Conexiones

Grandes sectores de la clase dirigente argentina cooptados por la miopía del marginalismo

 

El aquí y ahora viene signado por una macroeconomía taladrada por la pandemia que se niega a dejar de infectar, el prominente endeudamiento externo y un proceso inflacionario renuente a salidas fáciles o, al menos, en las antípodas de la obtusa sencillez de imaginar conspiradores sinvergüenzas. Esa realidad navega en el mar de fondo de una caída muy pronunciada del nivel de vida. Como en toda encrucijada, la gran cuestión está en la ruta hacia la salida y en quién o quiénes tienen la capacidad de timonear la nave con eficiencia. Ahí se localiza el serio problema político por el que se atraviesa. En la cara de esa moneda, de acuerdo a las encuestas, se observa al electorado convocado para las legislativas de mediano término como transpirando desconfianza y resignación. En la ceca se encuentra traducida la cuestión de fondo, la que atañe a grandes sectores de la clase dirigente argentina y que taran su comportamiento.

Esa cuestión de fondo es el conservadurismo que caracteriza a grandes sectores de esa clase dirigente local.
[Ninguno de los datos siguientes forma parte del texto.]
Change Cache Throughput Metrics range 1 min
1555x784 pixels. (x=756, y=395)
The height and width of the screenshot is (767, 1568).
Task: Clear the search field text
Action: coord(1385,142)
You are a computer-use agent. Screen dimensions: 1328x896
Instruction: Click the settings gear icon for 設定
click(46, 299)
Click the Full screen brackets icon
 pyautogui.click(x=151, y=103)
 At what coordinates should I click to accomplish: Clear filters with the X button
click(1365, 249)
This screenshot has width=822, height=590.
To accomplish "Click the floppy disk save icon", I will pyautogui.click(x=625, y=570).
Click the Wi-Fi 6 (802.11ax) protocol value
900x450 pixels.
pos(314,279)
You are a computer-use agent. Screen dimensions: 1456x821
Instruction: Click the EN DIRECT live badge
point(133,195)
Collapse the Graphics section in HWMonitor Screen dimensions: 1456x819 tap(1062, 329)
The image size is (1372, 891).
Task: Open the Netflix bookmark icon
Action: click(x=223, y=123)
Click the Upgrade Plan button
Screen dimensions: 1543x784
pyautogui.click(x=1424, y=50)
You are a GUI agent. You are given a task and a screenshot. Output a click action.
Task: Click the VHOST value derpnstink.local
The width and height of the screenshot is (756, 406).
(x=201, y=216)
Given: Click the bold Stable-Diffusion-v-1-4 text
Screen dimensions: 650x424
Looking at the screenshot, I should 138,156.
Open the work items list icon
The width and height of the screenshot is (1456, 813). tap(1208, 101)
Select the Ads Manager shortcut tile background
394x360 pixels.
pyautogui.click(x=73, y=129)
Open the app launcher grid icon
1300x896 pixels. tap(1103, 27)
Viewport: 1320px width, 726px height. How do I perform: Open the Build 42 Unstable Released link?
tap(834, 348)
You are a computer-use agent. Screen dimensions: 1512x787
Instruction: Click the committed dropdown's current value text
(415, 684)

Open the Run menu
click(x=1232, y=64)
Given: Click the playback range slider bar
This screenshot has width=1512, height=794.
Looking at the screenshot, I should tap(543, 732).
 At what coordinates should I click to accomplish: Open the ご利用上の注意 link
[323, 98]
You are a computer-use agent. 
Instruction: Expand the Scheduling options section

Se asienta sobre una visión del funcionamiento mundial de la producción de bienes y servicios voluntarista y una aceptación acrítica de lo que ofrece la sabiduría convencional acerca de cómo analizar los vaivenes de la economía. En su aptitud política interna y su actitud ante la globalización, esos grandes sectores recuerdan a las reflexiones de George Orwell sobre el poeta imperial Rudyard Kipling, plasmadas en un ensayo de 1941. El autor de las célebres novelas Rebelión en la granja y 1984 afirma que Kipling, pese a que “no tenía conexión directa con ningún partido político (…) era un conservador, algo que no existe hoy en día. Los que ahora se llaman conservadores son liberales, fascistas o cómplices de los fascistas”. Orwell encuentra el origen de esa opción del poeta en “su sentido de la responsabilidad, que le permitió tener una visión del mundo, aunque resultó ser falsa”. Kipling creía que, mediante la conquista, el hombre blanco expandía la civilización y el progreso para bien de la humanidad.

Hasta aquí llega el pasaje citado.